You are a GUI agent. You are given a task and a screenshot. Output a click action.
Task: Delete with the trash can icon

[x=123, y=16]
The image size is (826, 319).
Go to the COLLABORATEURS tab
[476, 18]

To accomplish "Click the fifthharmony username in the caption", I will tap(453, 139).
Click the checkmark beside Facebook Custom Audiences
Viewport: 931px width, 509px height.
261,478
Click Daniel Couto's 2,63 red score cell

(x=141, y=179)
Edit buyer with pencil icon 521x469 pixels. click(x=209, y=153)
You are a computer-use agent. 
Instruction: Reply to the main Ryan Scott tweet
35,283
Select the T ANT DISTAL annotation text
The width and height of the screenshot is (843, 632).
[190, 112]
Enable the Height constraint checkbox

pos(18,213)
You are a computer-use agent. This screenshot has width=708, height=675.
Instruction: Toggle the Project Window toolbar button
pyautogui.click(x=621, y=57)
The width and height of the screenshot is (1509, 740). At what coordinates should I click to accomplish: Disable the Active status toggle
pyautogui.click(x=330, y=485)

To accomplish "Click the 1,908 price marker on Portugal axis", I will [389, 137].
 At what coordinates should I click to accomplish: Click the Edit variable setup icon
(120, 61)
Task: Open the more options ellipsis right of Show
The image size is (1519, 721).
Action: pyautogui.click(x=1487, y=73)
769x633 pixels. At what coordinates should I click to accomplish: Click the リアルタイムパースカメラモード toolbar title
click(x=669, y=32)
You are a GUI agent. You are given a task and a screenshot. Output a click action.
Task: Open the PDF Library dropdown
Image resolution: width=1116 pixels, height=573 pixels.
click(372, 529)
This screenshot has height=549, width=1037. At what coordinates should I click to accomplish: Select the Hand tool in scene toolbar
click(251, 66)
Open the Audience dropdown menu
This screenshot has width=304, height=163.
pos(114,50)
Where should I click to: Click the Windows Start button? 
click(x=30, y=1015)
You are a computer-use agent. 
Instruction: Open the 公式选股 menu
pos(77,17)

■ ■ ■ ■

__Objective__: Reproduce the rows above verbatim, starting at the line that contains "You are a computer-use agent. This" and ending at the line that contains "Action: pyautogui.click(x=1487, y=73)", both included.

__Written reply__:
You are a computer-use agent. This screenshot has width=708, height=675.
Instruction: Toggle the Project Window toolbar button
pyautogui.click(x=621, y=57)
The width and height of the screenshot is (1509, 740). At what coordinates should I click to accomplish: Disable the Active status toggle
pyautogui.click(x=330, y=485)

To accomplish "Click the 1,908 price marker on Portugal axis", I will [389, 137].
 At what coordinates should I click to accomplish: Click the Edit variable setup icon
(120, 61)
Task: Open the more options ellipsis right of Show
The image size is (1519, 721).
Action: pyautogui.click(x=1487, y=73)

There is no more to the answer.